* What you should do: Could you rewrite all of the lines below, requests included, rescaling every coordinate in the answers by 0.9 and rounding to whole numbers with halves going up? Leave the pictures out of your answer.

* Excerpted data:
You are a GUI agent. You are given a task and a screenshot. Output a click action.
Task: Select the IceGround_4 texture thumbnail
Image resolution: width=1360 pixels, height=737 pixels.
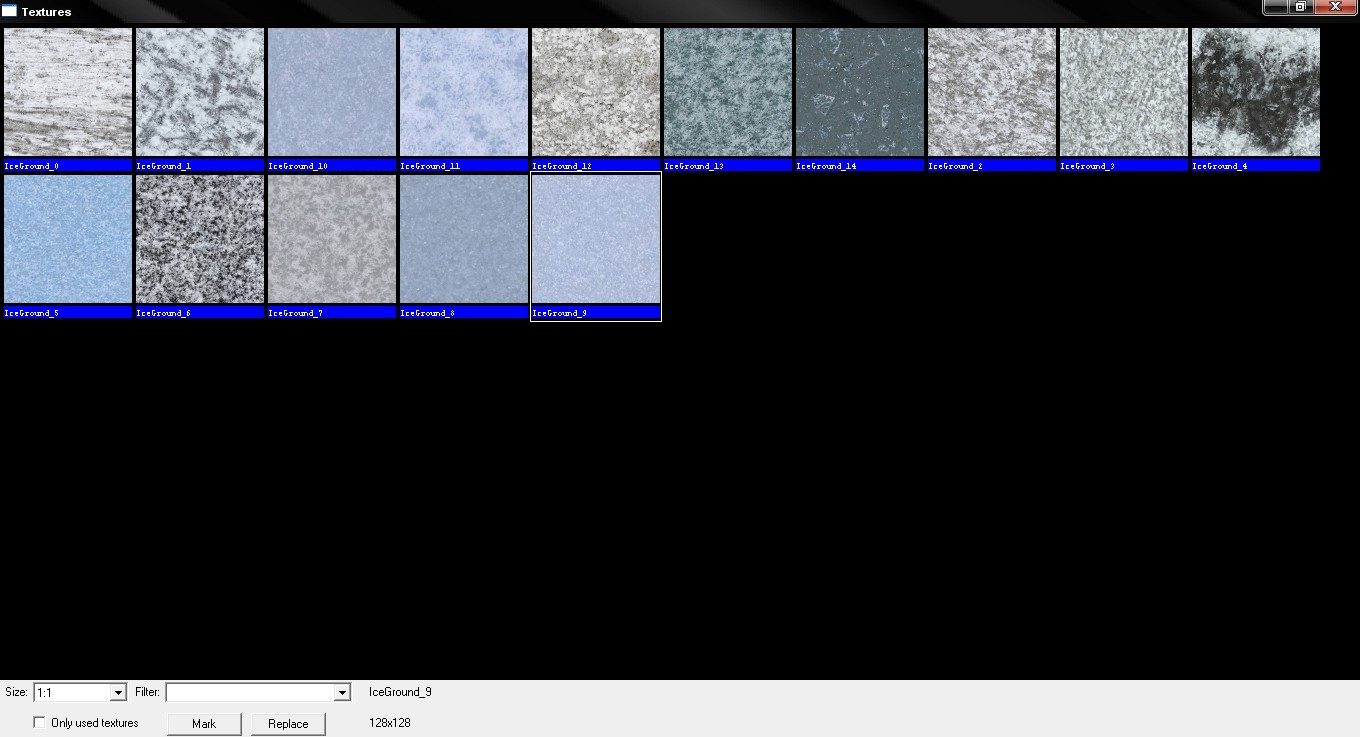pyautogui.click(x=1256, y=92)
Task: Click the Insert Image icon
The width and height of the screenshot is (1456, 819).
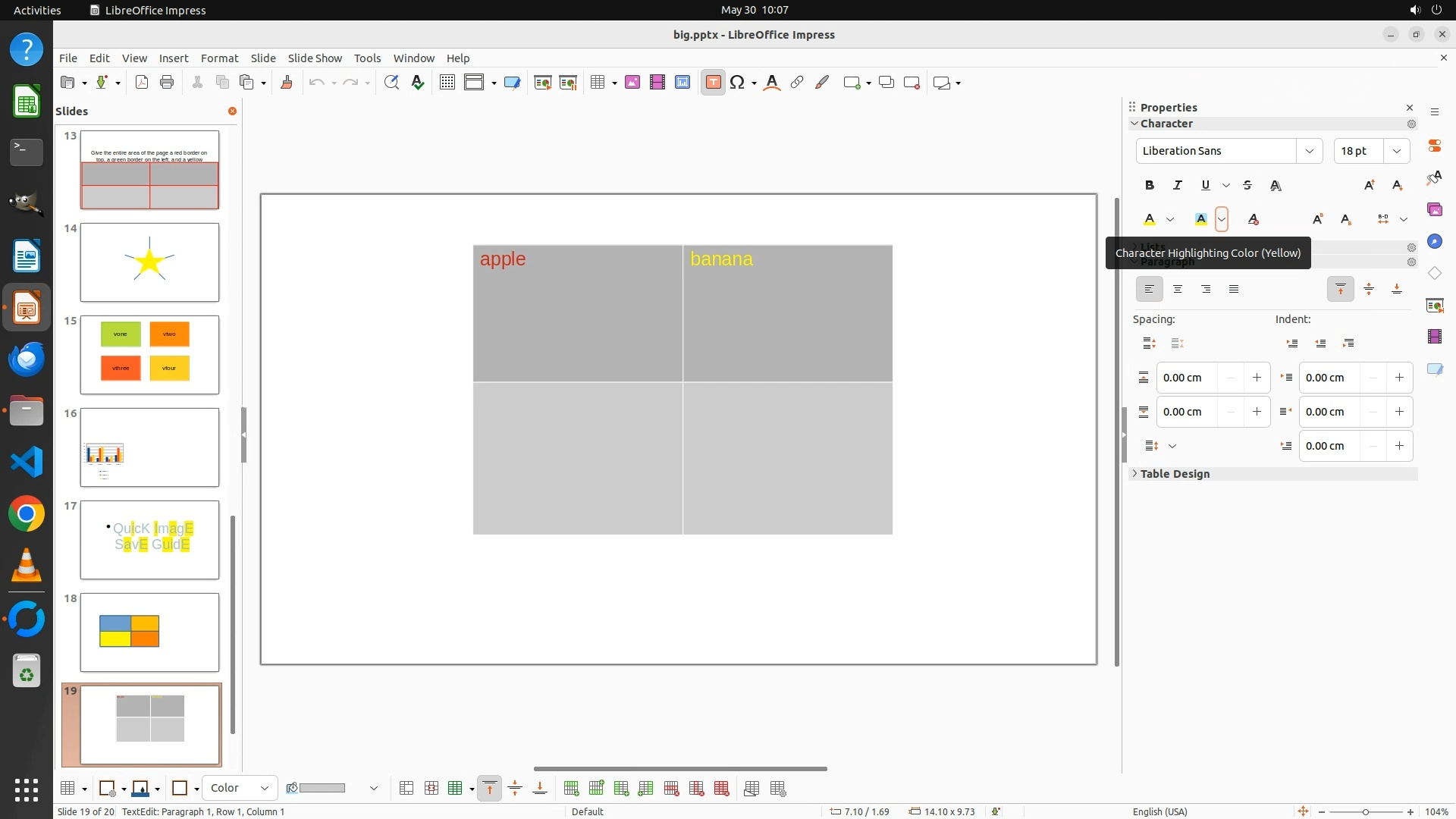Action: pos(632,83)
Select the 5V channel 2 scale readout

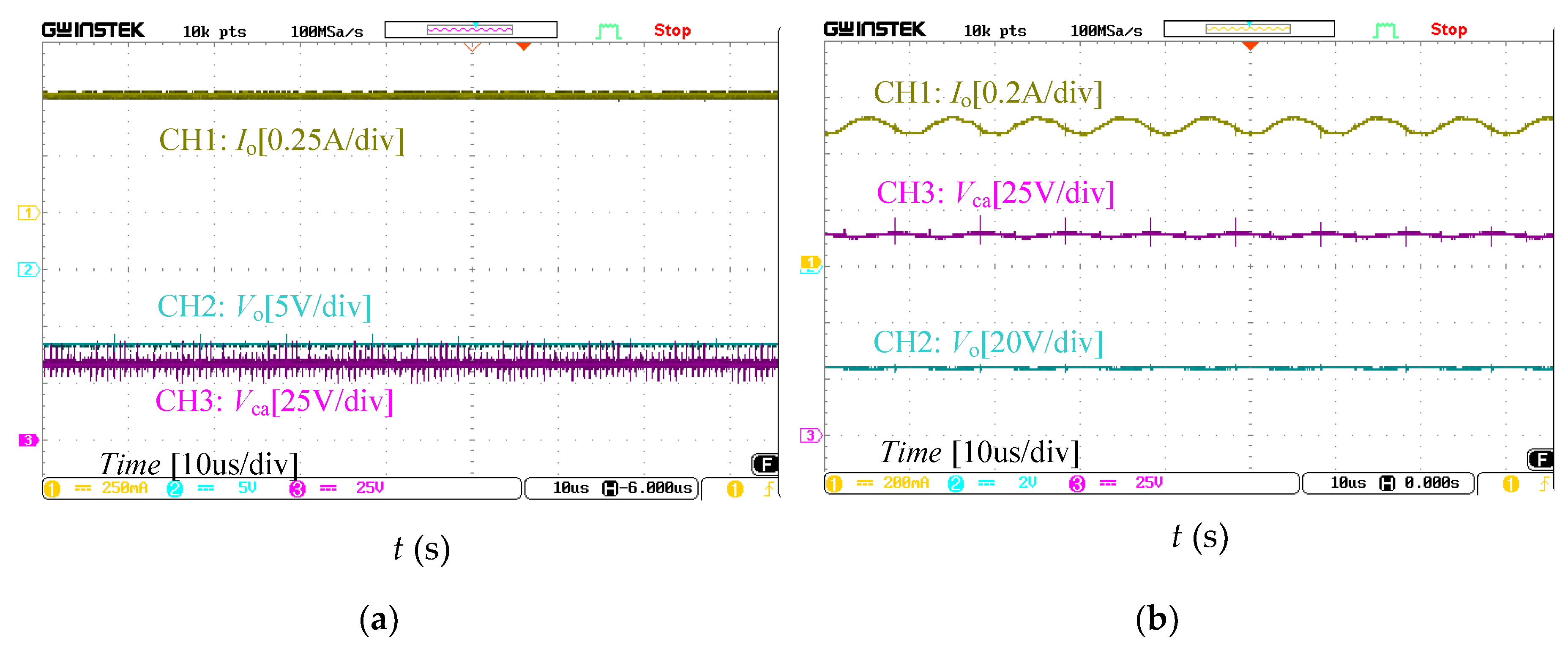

* Result of this task:
You are a GUI agent. You are given a task and a screenshot. Output a click action.
Task: Select the IceGround_4 texture thumbnail
Image resolution: width=1360 pixels, height=737 pixels.
pyautogui.click(x=1130, y=83)
Task: Click the Insert Image icon
The width and height of the screenshot is (1456, 819).
Action: pos(569,75)
Select the 5V channel 2 scale readout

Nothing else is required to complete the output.